▸ **任务说明**
把讲在 Docker 里部署 DataKit 的这篇文章接着往下写，从它停住的地方写起。

++++ 原文节选

在Docker中部署DataKit最佳实践

本文主要介绍如何在 Docker 中安装 DataKit。

配置和启动 DataKit 容器

登陆观测云平台,点击「集成」 -「DataKit」 - 「Docker」,然后拷贝第二步的启动命令,启动参数按实际情况配置。

拷贝启动命令:

复制代码
sudo docker run \
    --hostname "$(hostname)" \
    --workdir /usr/local/datakit \
    -v "/etc/conf/dir/conf.d":"/usr/local/datakit/conf.d/host-inputs-conf"
    -v "/":"/rootfs" \
    -v /var/run/docker.sock:/var/run/docker.sock \
    -e ENV_DATAWAY="https://openway.guance.com?token=tkn_XXXX" \
    -e ENV_DEFAULT_ENABLED_INPUTS='cpu,disk,diskio,mem,swap,system,net,host_processes,hostobject,container,dk' \
    -e ENV_GLOBAL_HOST_TAGS="tag1=a1,tag2=a2" \
    -e ENV_HTTP_LISTEN="0.0.0.0:9529" \
    -e HOST_PROC="/rootfs/proc" \
    -e HOST_SYS="/rootfs/sys" \
    -e HOST_ETC="/rootfs/etc" \
    -e HOST_VAR="/rootfs/var" \
    -e HOST_RUN="/rootfs/run" \
    -e HOST_DEV="/rootfs/dev" \
    -e HOST_ROOT="/rootfs" \
    --cpus 2 \
    --memory 1g \
    --privileged \
    --publish 9529:9529 \
    --name datakit-docker \
    -d \
    pubrepo.guance.com/datakit/datakit:1.66.2

容器启动后,查看是否启动成功:

复制代码
docker ps

如下所示,启动成功:

启动参数说明:

  • --hostname:将宿主机的主机名作为 DataKit 运行的主机名,如果需要在当前宿主机上运行多个 DataKit,可以给它适当加一些后缀 --hostname "$(hostname)-dk1"
  • --workdir:设置容器工作目录
  • -v:各种宿主机文件挂载:
    • DataKit 中有很多配置文件,我们可以将其在宿主机上准备好,通过 -v 一次性整个挂载到容器中去(容器中的路径为 conf.d/host-inputs-conf 目录)
    • 此处将宿主机根目录挂载进 Datakit,目的是访问宿主机上的各种信息(比如 /proc 目录下的各种文件),便于默认开启的采集器采集数据
    • 将 docker.sock 文件挂载进 Datakit 容器,便于 container 采集器采集数据。不同宿主机该文件目录可能不同,需按照实际来配置
  • -e:各种 Datakit 运行期的环境变量配置,这些环境变量功能跟 DaemonSet 部署 时是一样的
  • ENV_DATAWAY : 将 token 粘贴到 ENV_DATAWAY 环境变量值中 "token="
  • --publish:便于外部将 Trace 等数据发送给 Datakit 容器,此处我们将 Datakit 的 HTTP 端口映射到外面的 9529 上,诸如 trace 数据设置发送地址的时候,需关注这个端口设置。

++++++++
++++ 所给记录

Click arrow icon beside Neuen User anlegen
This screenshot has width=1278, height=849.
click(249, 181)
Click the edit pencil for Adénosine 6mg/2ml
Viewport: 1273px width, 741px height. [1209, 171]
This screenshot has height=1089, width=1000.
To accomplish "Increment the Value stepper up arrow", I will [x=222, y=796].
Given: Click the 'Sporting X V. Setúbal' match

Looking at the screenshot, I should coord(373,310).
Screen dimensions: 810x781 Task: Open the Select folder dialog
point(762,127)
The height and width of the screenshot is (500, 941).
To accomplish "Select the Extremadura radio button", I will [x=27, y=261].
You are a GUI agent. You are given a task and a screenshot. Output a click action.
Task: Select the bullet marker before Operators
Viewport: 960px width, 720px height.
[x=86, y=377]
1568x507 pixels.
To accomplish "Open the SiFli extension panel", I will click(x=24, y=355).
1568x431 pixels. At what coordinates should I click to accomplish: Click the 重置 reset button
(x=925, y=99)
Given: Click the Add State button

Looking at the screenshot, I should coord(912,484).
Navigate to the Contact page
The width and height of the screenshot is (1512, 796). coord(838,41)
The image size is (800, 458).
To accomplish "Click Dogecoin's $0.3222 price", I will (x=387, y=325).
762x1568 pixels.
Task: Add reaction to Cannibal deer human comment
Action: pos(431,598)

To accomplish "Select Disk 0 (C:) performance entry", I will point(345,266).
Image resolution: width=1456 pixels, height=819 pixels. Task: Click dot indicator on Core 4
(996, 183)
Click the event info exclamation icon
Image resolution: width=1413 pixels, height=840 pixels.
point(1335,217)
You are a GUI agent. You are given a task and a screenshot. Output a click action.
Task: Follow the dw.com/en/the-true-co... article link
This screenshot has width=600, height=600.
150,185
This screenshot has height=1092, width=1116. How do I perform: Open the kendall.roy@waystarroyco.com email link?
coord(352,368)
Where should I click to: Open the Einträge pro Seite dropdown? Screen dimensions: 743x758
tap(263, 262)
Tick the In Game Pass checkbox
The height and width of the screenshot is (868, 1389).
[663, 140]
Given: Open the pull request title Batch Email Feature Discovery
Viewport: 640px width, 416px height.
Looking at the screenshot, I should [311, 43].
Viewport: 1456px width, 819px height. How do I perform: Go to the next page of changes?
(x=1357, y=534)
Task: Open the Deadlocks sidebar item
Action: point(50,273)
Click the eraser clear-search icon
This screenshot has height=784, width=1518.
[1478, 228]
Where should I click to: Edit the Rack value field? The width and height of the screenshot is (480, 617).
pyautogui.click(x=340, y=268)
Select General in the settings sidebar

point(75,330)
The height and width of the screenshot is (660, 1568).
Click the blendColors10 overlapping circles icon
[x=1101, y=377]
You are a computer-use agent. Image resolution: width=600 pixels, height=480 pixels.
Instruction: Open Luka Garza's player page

++++++++

▸ **练习结果**
  • --name: 指定 Docker 容器名称,否则,name 将随机生成
  • 此处对该运行的 DataKit 设置了 2C 的 CPU 和 1GiB 内存限制

假如我们在 /host/conf/dir 目录下配置了如下一些采集器:

登陆观测云平台,点击「基础设施」 - 「容器」,查看名称为 datakit-docker 容器是否上报,点击进入查看容器详情。

场景演示

如何使用 Docker 的 DataKit 采集用户应用访问数据。

开启 RUM 采集器

在挂载的目录 /etc/conf/dir/conf.d 下创建 rum 目录,然后在 rum 目录下,新建 rum.conf 文件,内容如下:

复制代码
# {"version": "1.66.2", "desc": "do NOT edit this line"}                                                                                 
                                                                                                                                         
[[inputs.rum]]                                                                                                                           
  ## profile Agent endpoints register by version respectively.                                                                           
  ## Endpoints can be skipped listen by remove them from the list.                                                                       
  ## Default value set as below. DO NOT MODIFY THESE ENDPOINTS if not necessary.                                                         
  endpoints = ["/v1/write/rum"]                                                                                                          
                                                                                                                                         
  ## used to upload rum session replay.                                                                                                  
  session_replay_endpoints = ["/v1/write/rum/replay"]                                                                                    
                                                                                                                                         
  ## specify which metrics should be captured.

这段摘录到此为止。